I am sure that we will have made some mistakes. And it is undeniably true that the strategy has shifted as we have gone along. But I would have been surprised if it hadn't. What is the use of monitoring and modelling if you don't adjust your actions to take account of what it tells you?
I am lucky in that my partner works with some of the key people, or has done in the past, and thus has a bit more insight than most. She says that a tremendous amount of scientific effort is going in, and the people at the top of the scientific chain are authoritative and impressive in what they do. I think the rest of us have to put our faith in them and try to follow their advice as closely as we can.

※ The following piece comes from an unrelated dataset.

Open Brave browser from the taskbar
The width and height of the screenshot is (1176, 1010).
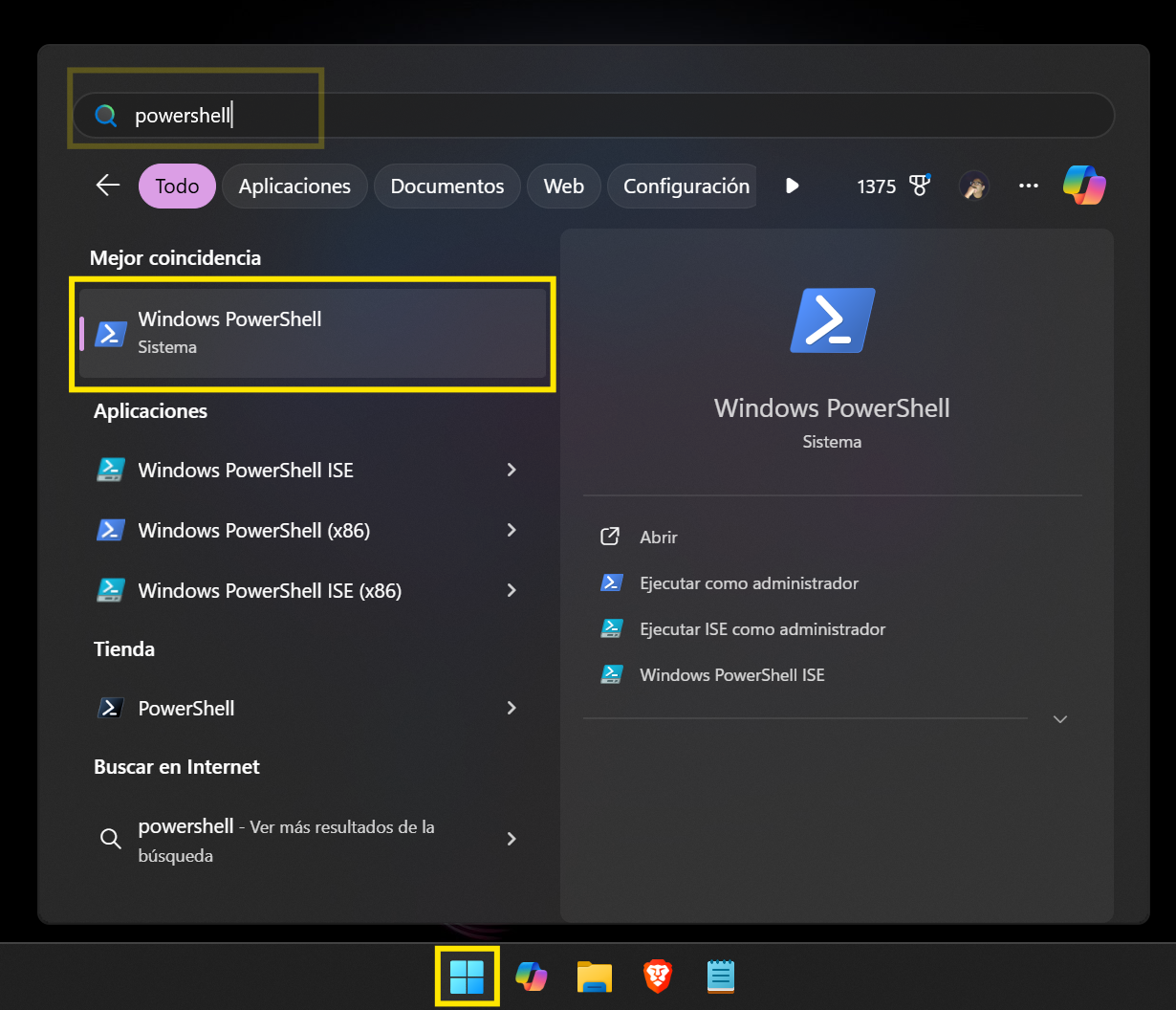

They (the scientists) are not the problem, really. The real issue is the number of people who will act contrary to the advice out of selfishness, cussedness or simply because they are too thick to grasp the consequences of what they are doing. And making excuses for them doesn't help.
I don't envy the politicians. We live in the most renowned of liberal democracies and having to take the kind of command and control action that has been taken to date flies in the face of our history and our culture. If they have hesitated to do so, I for one understand why and find it hard to condemn them if they have tried to preserve a modicum of normality for as long as they can. Equally, the fact that they have been prepared to take the steps that have been taken so far is something they deserve credit for. I don't think that the financial/economic response has been in any way lacking in imagination, for instance.
It is probably too early to be thinking about what the long term impact of all this will be. But I hope that it gives us all pause for thought, and we need to consider carefully how we might do things differently in the future. Specifically :
* how we approach emergency and contingency planning generally, and how we develop and resource the full range of skills necessary to implement whatever approach we decide upon
* naturally following on from the above, how we build our national capability in areas like public health management, medical science and logistical management
* how we give people stronger incentives to seek careers in the emergency services and give them special consideration when they do
* we need a grown up conversation about what kind of tax and revenue base a modern economy actually needs - and one that leads to change. For too long we have promised ourselves the earth, without being willing to pay the real cost of it
All of which will be conducted against a political backdrop that will see us pulling up the drawbridge with Europe ; a fact that will be seized by people at either end of the political spectrum as being a good or a bad thing, depending upon perspectives.
More widely, I think this is going to make the world a more dangerous place long after we have got to grips with the virus itself. The way that China, the USA and Iran in particular have been behaving has been shameful really, and I see no prospect of change unless there are big changes in leadership in all of them. One out of three would be a start, but we can't even count on that.